* _À FAIRE_
A) Dans le texte consacré à Victor Joskin, quelle machine est retenue pour la période 1968 – 1977 ?
B) Poursuivez le texte consacré à Victor Joskin après sa dernière phrase.

5 décennies de travail,
innovations et succès
Rencontre exclusive avec Victor Joskin pour un retour sur sa
trajectoire hors du commun et sur l’histoire de son entreprise.
Victor Joskin, fondateur du groupe et toujours à ses commandes, a accepté de nous ouvrir ses portes et d’évoquer avec nous ces cinquante années en suivant un fil rouge particulier. Nous lui avons en effet demandé de sélectionner 5 machines, soit une par décennie, qui ont marqué de leur empreinte l’histoire et le développement de l’entreprise.
1968 – 1977 : le tracteur Fendt Farmer 3S
C’est donc en 1968 que débute le parcours professionnel de Victor Joskin. Fils d’agriculteur, il termine son service militaire. La ferme familiale, installée à Soumagne, compte 14 ha et dispose de peu de matériel agricole. Un tracteur est présent sur l’exploitation, un Fendt de 15 ch.
M. Joskin, qui souhaite reprendre le flambeau paternel, comprend la nécessité d’investir dans du matériel. Il se rend aussi rapidement compte que l’exploitation est trop petite et qu’il est impératif d’amortir ces machines en effectuant des travaux pour d’autres. Il débute donc ses activités d’entrepreneur agricole.

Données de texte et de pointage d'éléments

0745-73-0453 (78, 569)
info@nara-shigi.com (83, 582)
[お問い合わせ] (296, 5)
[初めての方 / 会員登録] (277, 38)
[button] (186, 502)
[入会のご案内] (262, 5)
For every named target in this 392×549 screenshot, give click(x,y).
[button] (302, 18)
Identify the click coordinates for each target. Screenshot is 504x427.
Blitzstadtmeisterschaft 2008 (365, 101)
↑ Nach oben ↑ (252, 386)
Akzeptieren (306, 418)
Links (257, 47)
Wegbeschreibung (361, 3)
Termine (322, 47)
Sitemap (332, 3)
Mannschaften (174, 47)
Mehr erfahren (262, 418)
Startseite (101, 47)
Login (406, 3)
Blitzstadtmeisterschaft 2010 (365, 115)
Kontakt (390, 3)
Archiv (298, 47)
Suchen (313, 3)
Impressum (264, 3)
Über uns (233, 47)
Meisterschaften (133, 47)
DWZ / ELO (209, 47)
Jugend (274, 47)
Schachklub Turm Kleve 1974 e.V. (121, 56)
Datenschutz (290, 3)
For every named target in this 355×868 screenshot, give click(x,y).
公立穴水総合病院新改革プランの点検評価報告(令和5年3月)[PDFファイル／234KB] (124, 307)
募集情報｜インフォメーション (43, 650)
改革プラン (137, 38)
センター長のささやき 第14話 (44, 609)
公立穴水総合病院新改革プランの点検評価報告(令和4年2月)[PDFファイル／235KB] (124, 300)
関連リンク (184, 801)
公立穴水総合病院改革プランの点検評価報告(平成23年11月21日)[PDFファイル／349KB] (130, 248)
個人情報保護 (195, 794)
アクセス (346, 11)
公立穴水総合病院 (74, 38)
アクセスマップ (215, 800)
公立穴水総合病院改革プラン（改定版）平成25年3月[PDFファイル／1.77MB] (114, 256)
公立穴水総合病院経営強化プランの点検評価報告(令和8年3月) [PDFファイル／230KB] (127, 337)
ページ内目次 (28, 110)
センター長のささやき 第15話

* _RÉPONSES_
A) Le tracteur Fendt Farmer 3S.

B)
Son premier tracteur est un Fendt Farmer 3S, une marque à laquelle il restera toujours fidèle. Il est d’ailleurs encore aujourd’hui concessionnaire local pour le constructeur allemand.
Le Farmer 3S est un modèle moderne et puissant pour l’époque. Doté d’un moteur renforcé à 4 cylindres et refroidissement par eau, il développe 50 ch. Les prospectus commerciaux d’époque annoncent sur ce moteur de nouveaux systèmes d’injection et de combustion rendant le tracteur plus nerveux que ses prédécesseurs et réduisant la consommation de carburant.
La boîte de vitesses à 13 rapports avant et 4 arrière est couplée à un inverseur de marche permettant de changer de direction sous charge, sans changer de vitesse, ce qui facilite grandement les manœuvres, notamment en cas de travail avec un chargeur frontal. Sur ce tracteur de près de 2,5 t, le confort de l’utilisateur a été pris en compte comme en témoignent l’essieu avant oscillant sur ressorts ou encore le siège réglable en fonction du poids et de la taille du conducteur.
Le jeune entrepreneur passe de nombreuses heures aux commandes de ce tracteur, qui lui ouvre les portes de la mécanisation, raison pour laquelle il l’a choisi pour illustrer cette première décennie. Mais ce choix ne fut pas simple car d’autres matériels auraient pu avoir cet honneur, étant donné le fait qu’ils ont également fortement influencé le développement de l’entreprise dans ses premières années.
Il en est ainsi du premier matériel acquis pour atteler derrière ce tracteur. Il s’agit… d’une tonne à lisier ! Eh oui, le même matériel que celui dont il est devenu l’un des plus grands spécialistes mondiaux en tant que constructeur… Cette tonne à lisier était fabriquée par les ateliers Bottin. La seconde machine achetée est une faucheuse rotative Fahr à 4 tambours, une des toutes premières vendues en Belgique.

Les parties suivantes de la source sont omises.